When the curaghs came back—one of them towing a large kitchen table that stood itself up on the waves and then turned somersaults in an extraordinary manner—word went round that the ceannuighe (pedlar) was arriving.
He opened his wares on the slip as soon as he landed, and sold a quantity of cheap knives and jewellery to the girls and the younger women. He spoke no Irish, and the bargaining gave immense amusement to the crowd that collected round him.
I was surprised to notice that several women who professed to know no English could make themselves understood without difficulty when it pleased them.
'The rings is too dear at you, sir,' said one girl using the Gaelic construction; 'let you put less money on them and all the girls will be buying.'
After the jewellery' he displayed some cheap religious pictures—abominable oleographs—but I did not see many buyers.
I am told that most of the pedlars who come here are Germans or Poles, but I did not have occasion to speak with this man by himself.
I have come over for a few days to the south island, and, as usual, my voyage was not favourable.

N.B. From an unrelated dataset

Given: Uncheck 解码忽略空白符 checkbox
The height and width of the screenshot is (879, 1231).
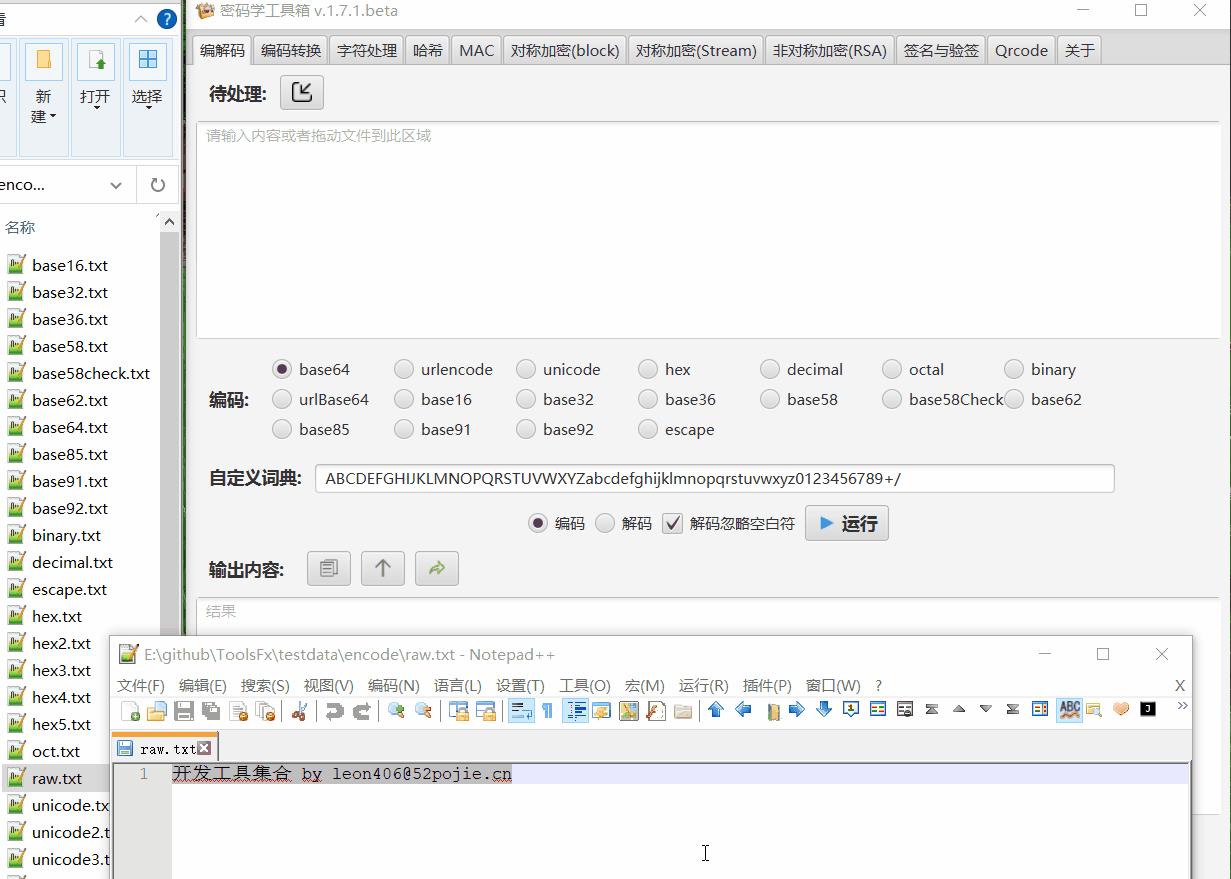Looking at the screenshot, I should (x=672, y=522).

The morning was fine, and seemed to promise one of the peculiarly hushed, pellucid days that occur sometimes before rain in early winter. From the first gleam of dawn the sky was covered with white cloud, and the tranquillity was so complete that every sound seemed to float away by itself across the silence of the bay. Lines of blue smoke were going up in spirals over the village, and further off heavy fragments of rain-cloud were lying on the horizon. We started early in the day, and, although the sea looked calm from a distance, we met a considerable roll coming from the south-west when we got out from the shore.
Near the middle of the sound the man who was rowing in the bow broke his oar-pin, and the proper management of the canoe became a matter of some difficulty. We had only a three-oared curagh, and if the sea had gone much higher we should have run a good deal of danger. Our progress was so slow that clouds came up with a rise in the wind before we reached the shore, and rain began to fall in large single drops. The black curagh working slowly through this world of grey, and the soft hissing of the rain gave me one of the moods in which we realise with immense distress the short moment we have left us to experience all the wonder and beauty of the world.
The approach to the south island is made at a fine sandy beach on the north-west. This interval in the rocks is of great service to the people, but the tract of wet sand with a few hideous fishermen's houses, lately built on it, looks singularly desolate in broken weather.